Conversations can be viewed in Conversational Insights after a corresponding conversation object has been created. This how-to guide walks you through the process of analyzing a conversation using the REST API. If preferred, you can also perform these actions using the Insights console.
Prerequisites
- Enable the Cloud Storage and Insights APIs on your Google Cloud project.
- Import your conversation data.
Chat conversation
Import the conversation's chat transcript as an object in your Cloud Storage bucket.
Make a note of the object path, with the format
gs://<bucket>/<object>
.
The chat transcript file must be supplied as a JSON-formatted file that matches the CCAI conversation data format.
Voice conversation
Import all the files from a Cloud Storage bucket. Audio and transcript files must be imported as objects in your Cloud Storage bucket.
Make a note of the two object paths, with the format
gs://<bucket>/<object>
.
The transcript files must be the returned result of a Cloud Speech-to-Text API transcription. Specifically, they must match the response returned from audio recognition, which is identical for synchronous recognition and asynchronous recognition across all Speech-to-Text API versions. Other transcription formats are unsupported and will result in an error during conversation analysis.
Analyze a conversation
Once a Conversation
object is created in Insights, it must be
analyzed in order to produce useful results. A single conversation can be
analyzed many times, and each separate analysis creates a new Analysis
object.
An analysis runs a series of annotators against your conversation data and returns the results in the response. By default, the analysis will run all available annotators. Optionally, you can configure the analysis to run specified annotators only.
An analysis is a long-running operation. Calling the CreateAnalysis
method
creates an Operation
object that represents the long-running process. After
the operation is complete, the Operation
object contains the result.

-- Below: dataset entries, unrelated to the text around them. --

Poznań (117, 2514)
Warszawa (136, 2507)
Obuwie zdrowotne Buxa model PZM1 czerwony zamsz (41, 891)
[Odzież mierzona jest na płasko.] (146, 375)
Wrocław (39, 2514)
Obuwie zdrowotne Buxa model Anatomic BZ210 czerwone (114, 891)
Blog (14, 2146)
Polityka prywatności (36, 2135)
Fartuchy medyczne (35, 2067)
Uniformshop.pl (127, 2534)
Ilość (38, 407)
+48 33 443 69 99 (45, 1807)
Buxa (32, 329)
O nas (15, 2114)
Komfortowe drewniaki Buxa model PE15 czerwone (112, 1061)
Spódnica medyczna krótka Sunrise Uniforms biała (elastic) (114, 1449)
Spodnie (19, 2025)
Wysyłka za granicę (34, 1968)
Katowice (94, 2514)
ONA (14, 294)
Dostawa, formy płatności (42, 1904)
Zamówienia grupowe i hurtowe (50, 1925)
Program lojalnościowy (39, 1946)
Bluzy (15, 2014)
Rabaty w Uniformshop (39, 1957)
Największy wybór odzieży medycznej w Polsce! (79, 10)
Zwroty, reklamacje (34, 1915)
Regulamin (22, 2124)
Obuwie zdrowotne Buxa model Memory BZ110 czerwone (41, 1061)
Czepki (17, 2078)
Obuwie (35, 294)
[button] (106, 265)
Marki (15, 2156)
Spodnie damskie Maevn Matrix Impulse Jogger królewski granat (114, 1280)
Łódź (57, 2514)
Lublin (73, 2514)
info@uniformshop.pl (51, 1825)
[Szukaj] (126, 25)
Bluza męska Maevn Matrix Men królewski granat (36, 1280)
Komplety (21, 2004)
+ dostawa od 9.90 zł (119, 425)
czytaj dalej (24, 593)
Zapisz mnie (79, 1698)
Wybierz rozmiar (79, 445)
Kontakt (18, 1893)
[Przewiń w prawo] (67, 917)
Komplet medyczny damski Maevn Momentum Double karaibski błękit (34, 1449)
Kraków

You can
poll the Operation
object to check for completion.
Create a new analysis
REST
Refer to the
conversations.analyses:create
API endpoint for complete details.
Before using any of the request data, make the following replacements:
- PROJECT_ID: your Google Cloud project ID.
- CONVERSATION_ID: the ID of the conversation you want to analyze. This value was returned in the `createConversation` response.
HTTP method and URL:
POST https://contactcenterinsights.googleapis.com/v1/projects/PROJECT_ID/locations/us-central1/conversations/CONVERSATION_ID/analyses
To send your request, expand one of these options:
You should receive a JSON response similar to the following:
{ "name": "projects/PROJECT_ID/locations/us-central1/operations/OPERATION_ID" }
Python
To authenticate to Insights, set up Application Default Credentials. For more information, see Set up authentication for a local development environment.
Java
To authenticate to Insights, set up Application Default Credentials. For more information, see Set up authentication for a local development environment.
Node.js
To authenticate to Insights, set up Application Default Credentials. For more information, see Set up authentication for a local development environment.
(Optional) Configure an analysis
REST
Refer to the
conversations.analyses:create
API endpoint for complete details. Include any annotators that you want to run
in the annotatorSelector
object and set them to true
. Any annotators not
included will default to false
. If you don't specify any annotators in the
annotatorSelector
object all annotators will be run.
Before using any of the request data, make the following replacements:
- PROJECT_ID: your Google Cloud project ID.
- ANALYSIS_PERCENTAGE: Percentage of the conversations to randomly analyze.
- PHRASE_MATCHER(s): The fully qualified phrase matcher resource names of the phrase matchers you want to use for the phrase matcher annotator. If left empty, all active phrase matchers will run.
- ISSUE_MODEL(s): The fully qualified resource names of the issue models you want to use for the issue model annotator. Only works if run_issue_model_annotator is true. If left empty, all deployed issue models will run. Currently limited to 1 deployed model.
HTTP method and URL:
POST https://contactcenterinsights.googleapis.com/v1/projects/PROJECT_ID/locations/us-central1/conversations/CONVERSATION_ID/analyses
Request JSON body:
{ "annotatorSelector": { "run_interruption_annotator": {true/false}, "run_silence_annotator": {true/false}, "run_phrase_matcher_annotator": {true/false}, "phrase_matchers": PHRASE_MATCHER(s), "run_sentiment_annotator": {true/false}, "run_entity_annotator": {true/false}, "run_intent_annotator": {true/false}, "run_issue_model_annotator": {true/false} "issue_models": ISSUE_MODEL(s) } }
To send your request, expand one of these options:
You should receive a JSON response similar to the following:
{ "name": "projects/PROJECT_ID/locations/us-central1/operations/OPERATION_ID" }
Poll the operation
Creating an analysis returns a long-running operation. Long-running methods are asynchronous, and the operation might not be completed when the method returns a response. You can poll the operation to check on its status. See the long-running operations page for details and code samples.